The verb lluylluy means literally to be tender or soft, as fruit, or the young of animals; and applied to the sentiments, to love with tenderness, to have as a darling, to caress lovingly. It has less of sexuality in it than the word last mentioned, and is applied by girls to each other, and as a term of family fondness. It is on a parallel with the English “dear,” “to hold dear,” etc.[[387]]

In the later compositions in Qquichua the favorite word for love is ccuyay. Originally this expression meant to pity, and in this sense it occurs in the drama of Ollanta; but also even there as a term signifying the passion of love apart from any idea of compassion.[[388]] In the later songs, those whose composition may be placed in this century, it is preferred to munay as the most appropriate term for the love between the sexes.[[389]] From it also is derived the word for charity and benevolence.

As munay is considered to refer to natural affection felt within the mind, mayhuay is that ostentatious sentiment which displays itself in words of tenderness and acts of endearment, but leaves it an open question whether these are anything more than simulated signs of emotion.[[390]]
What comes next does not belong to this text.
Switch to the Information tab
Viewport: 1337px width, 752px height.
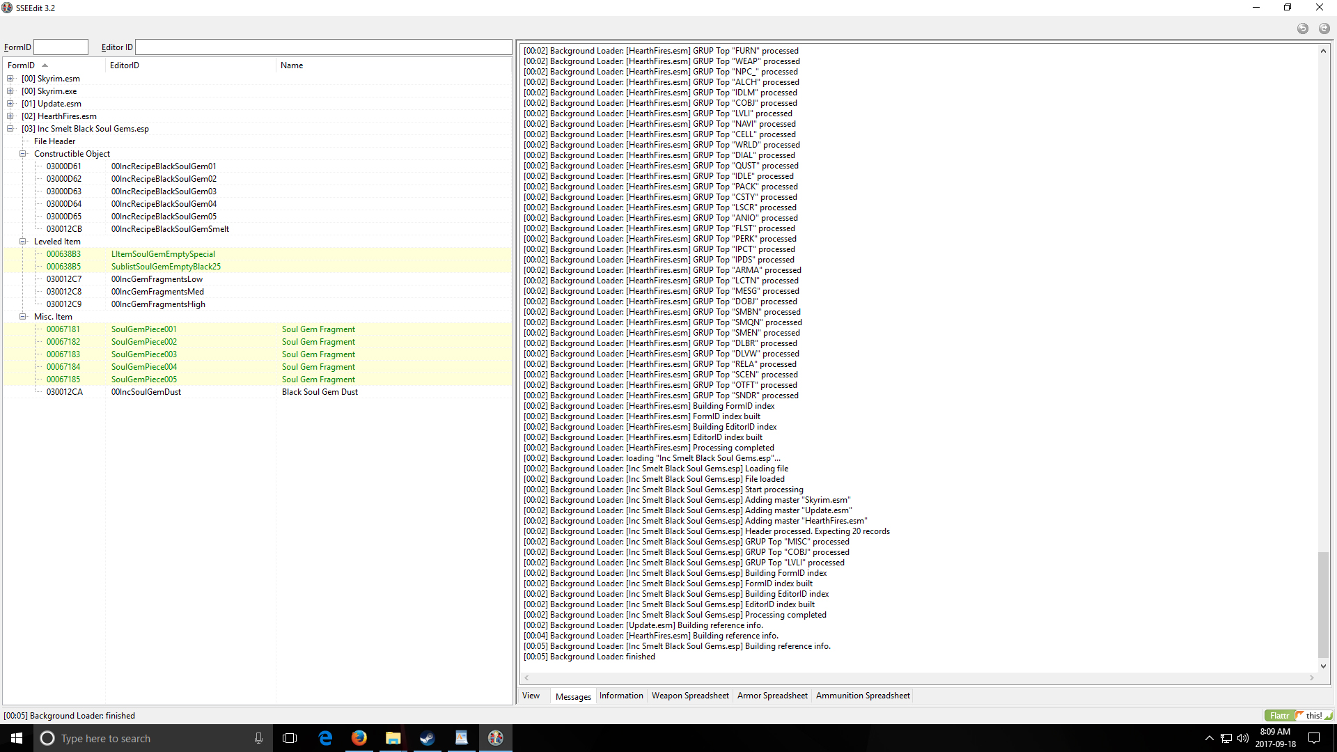pyautogui.click(x=620, y=696)
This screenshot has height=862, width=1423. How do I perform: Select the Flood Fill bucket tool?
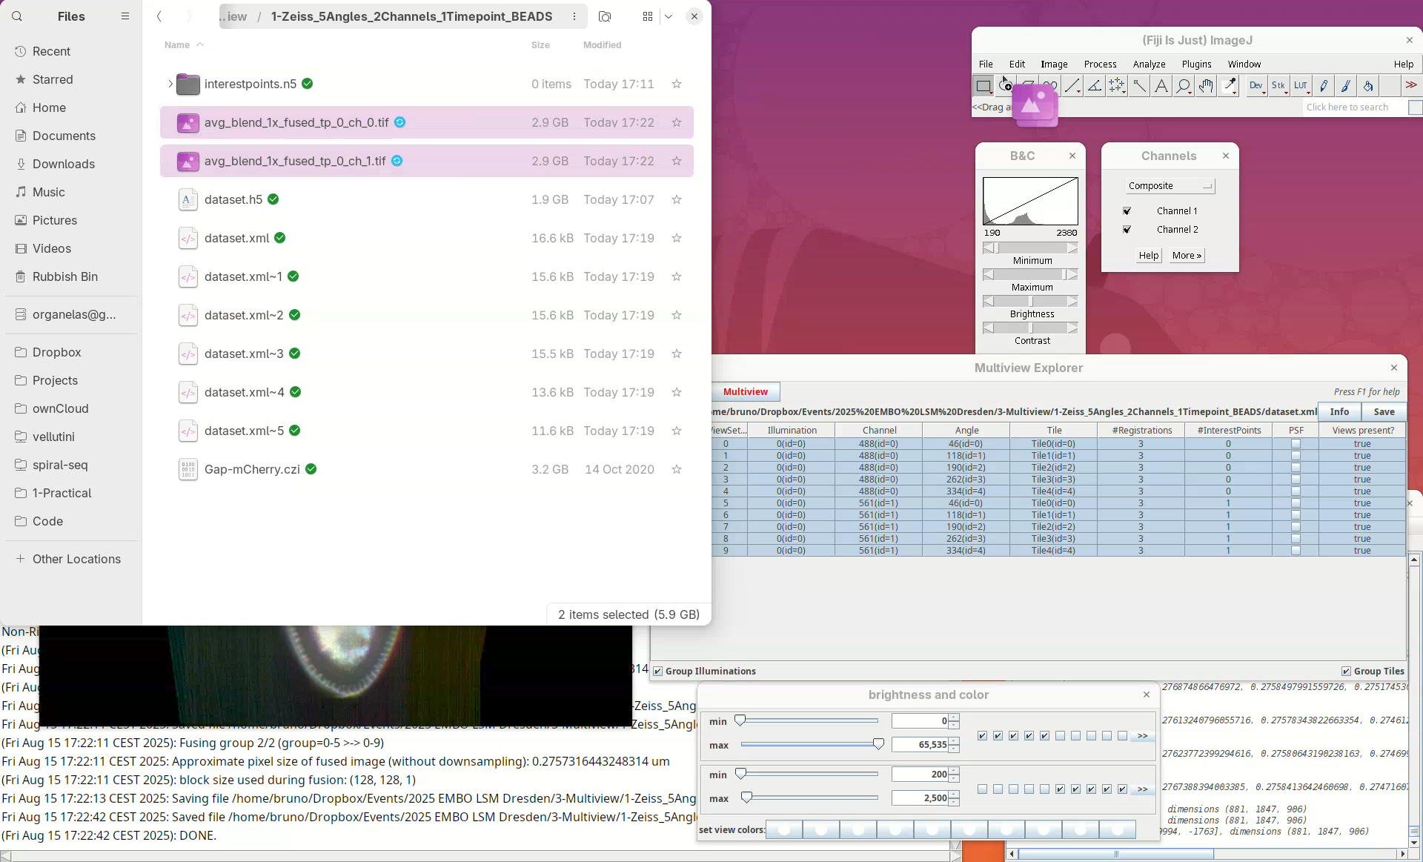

This list is not exhaustive of the tender words in the Qquichua; but it will serve to show that the tongue was rich in them, and that the ancient Peruvians recognized many degrees and forms of this moving sentiment.

What is also noteworthy is the presence in this language of the most philosophical term for friendship in its widest sense that can be quoted from any American language. It is runaccuyay, compounded of ccuyani, mentioned above, and runa, man—the love of mankind. This compound, however, does not occur in the Ollanta drama, and it may have been manufactured by the missionaries. The usual term is maciy, which means merely “associate,” or kochomaciy, a table-companion or convive.

V. The Tupi-Guarani.

The linguistic stock which has the widest extension in South America is that which is represented in Southern Brazil by the Guarani, and in Central and Northern by the Tupi or Lingoa Geral. The latter is spoken along the Amazon and its tributaries for a distance of twenty-five hundred miles. It is by no means identical with the Guarani, but the near relationship of the two is unmistakable. The Guarani presents the simpler and more primitive forms, and may be held to present the more archaic type.

The word for love in the Guarani is aihu, in another form haihu, the initial h being dropped in composition. This expression is employed for all the varieties of the sentiment, between men, between the sexes, and for that which is regarded as divine.[[391]] For “a friend,” they have no other term than one which means a visitor or guest; and from this their expression for “friendship” is derived, which really means “hospitality.”[[392]]

Verbal combinations in Guarani are visually simple, and I do not think we can be far wrong in looking upon aihu as a union of the two primary words ai and hu. The former, ai, means self or the same; and the latter, hu, is the verb to find, or, to be present.[[393]] “To love,” in Guarani, therefore, would mean, “to find oneself in another,” or, less metaphysically, “to discover in another a likeness to one’s self.” This again is precisely the primary signification of the Latin amare; and if the sentiment impressed in that way the barbarous ancient Aryans, there is no reason why it would not have struck the Guaranis in the same manner.